Oleh: Megafirmawanti
Email: Alamat email ini dilindungi dari robot spam. Anda memerlukan Javascript yang aktif untuk melihatnya.
“Adakah disini yang tidak pernah marah?”, begitu tanya fasilitator Rifka Annisa, Muhammad Thonthowy saat membuka diskusi komunitas ayah di Desa Kemejing, Kecamatan Semin, Kabupaten Gunungkidul. Diskusi tersebut dilaksanakan pada Jumat, 6 Juni 2014 dengan jumlah peserta 12 orang. Saat menjawab pertayaan Thonthowy diawal diskusi, peserta serentak mengatakan bahwa semua orang pasti pernah merasakan marah.
“Setiap orang pernah merasakan marah, dan itu adalah hal yang wajar. Yang perlu diperhatikan bagaimana membedakan marah sebagai perasaan dan marah sebagai tindakan”, ungkap Thonthowy. Marah sebagai perasaan adalah sesuatu yang wajar, namun menjadi tidak wajar ketika ekspresi marah tersebut diwujudkan dalam tindakan yang tidak tepat seperti memukul, berkata kasar atau memaki, lanjut Thonthowy.
Tak hanya Thonthowy yang berbicara. Ipan, salah satu peserta dalam diskusi tersebut terlibat aktif memberikan komentar dan tanggapan. Ia mengatakan bahwa marah mempunyai ekspresi berbeda bagi setiap orang. Ia pribadi seringkali memilih untuk pergi ketika sedang merasa marah, terutama marah kepada pasangan (istri) ungkapnya.

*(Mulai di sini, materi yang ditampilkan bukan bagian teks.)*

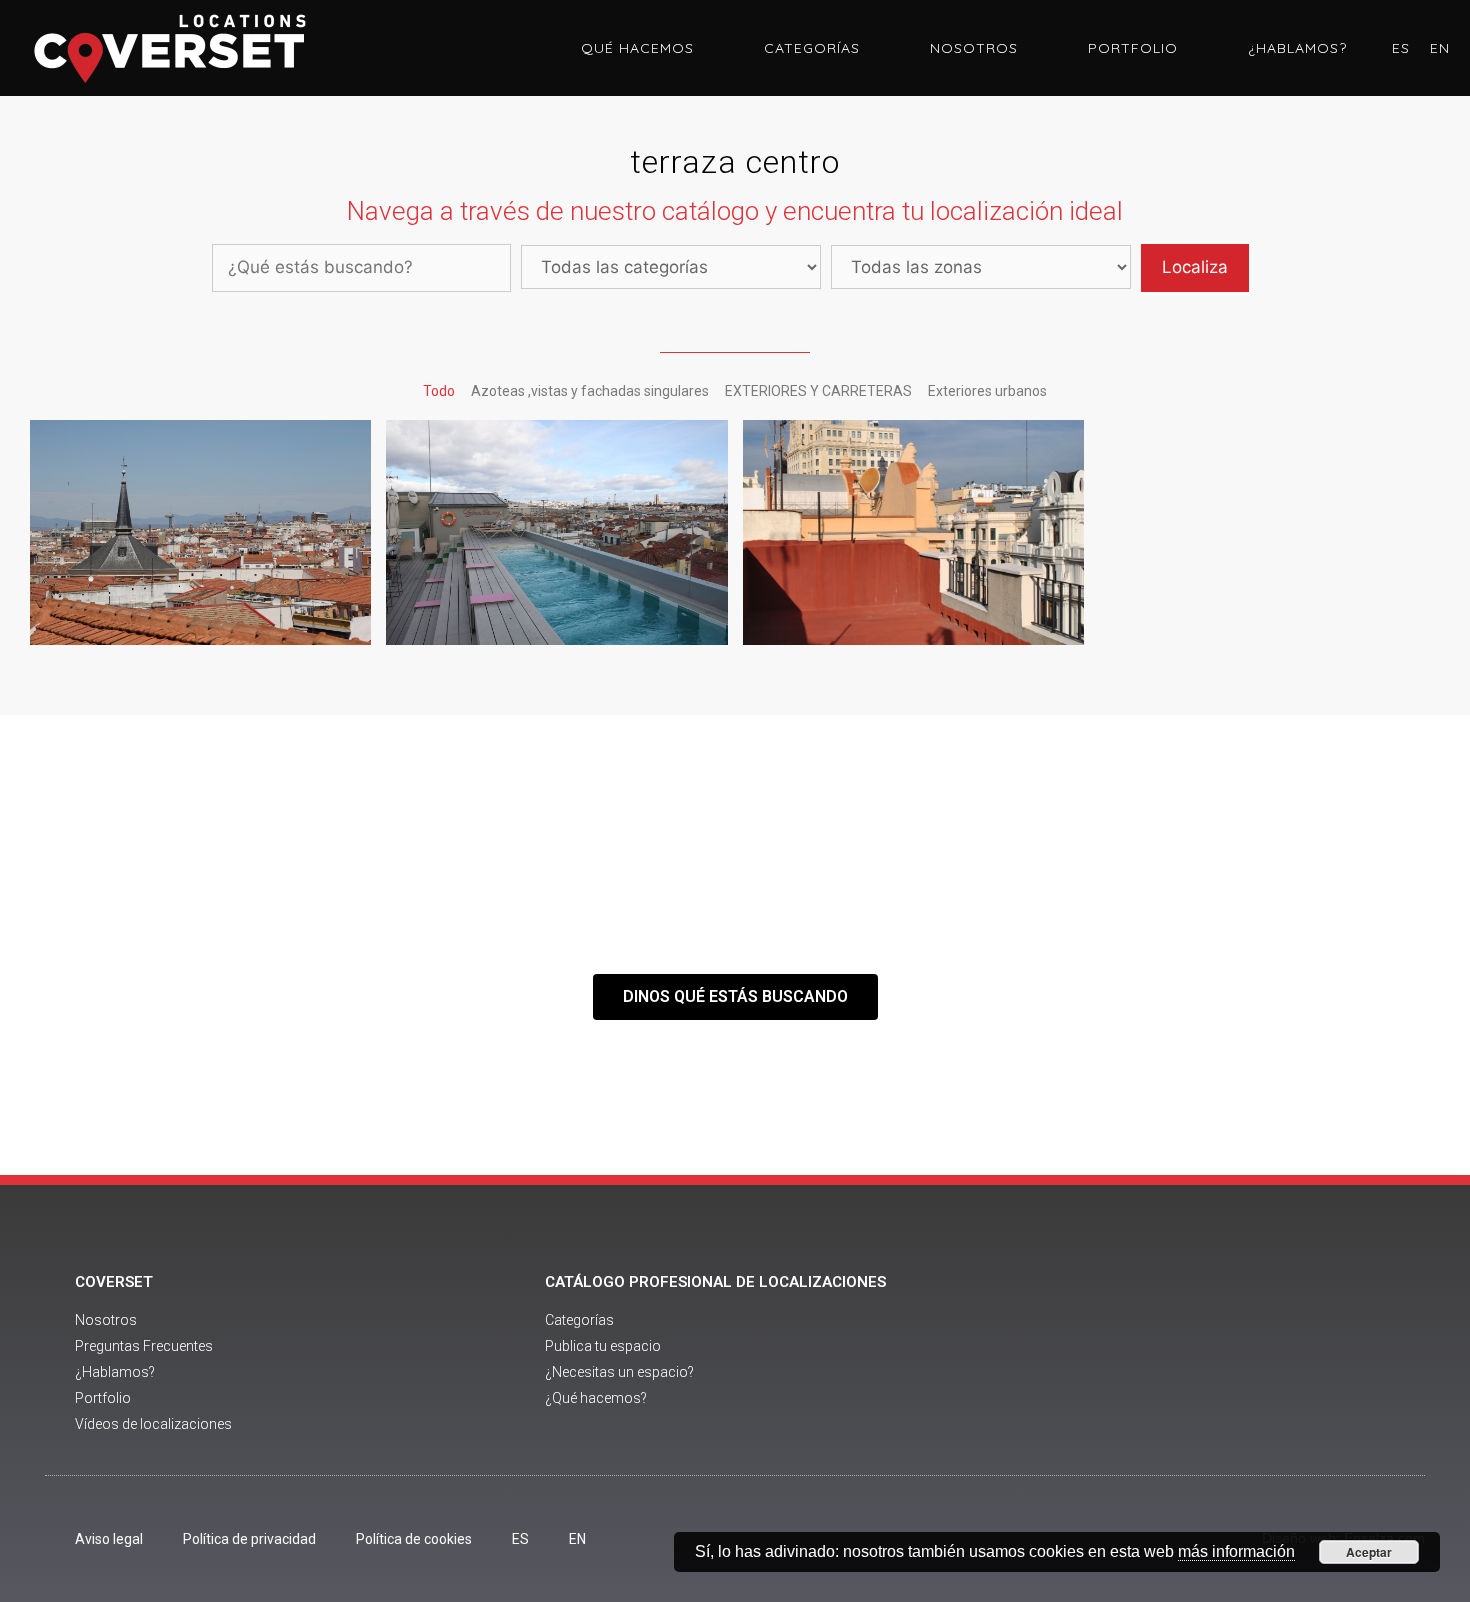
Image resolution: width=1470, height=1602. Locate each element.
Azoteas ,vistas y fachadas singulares (590, 391)
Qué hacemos (637, 48)
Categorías (812, 48)
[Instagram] (1273, 1355)
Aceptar (1369, 1552)
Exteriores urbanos (987, 391)
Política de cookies (414, 1539)
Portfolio (1133, 48)
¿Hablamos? (1297, 48)
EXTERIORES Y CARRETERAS (818, 391)
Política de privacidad (249, 1539)
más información (1236, 1551)
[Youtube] (1218, 1355)
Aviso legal (109, 1539)
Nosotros (974, 48)
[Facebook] (1163, 1355)
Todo (439, 391)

Thonthowy juga memaparkan bahwa sebisa mungkin perasaan marah diluapkan dalam bentuk tindakan yang positif atau tidak merugikan orang lain. Thonthowy menjelaskan bahwa perasaan marah yang diekspresikan dengan cara negatif akan berdampak pada hal lain seperti tidak harmonisnya keluarga.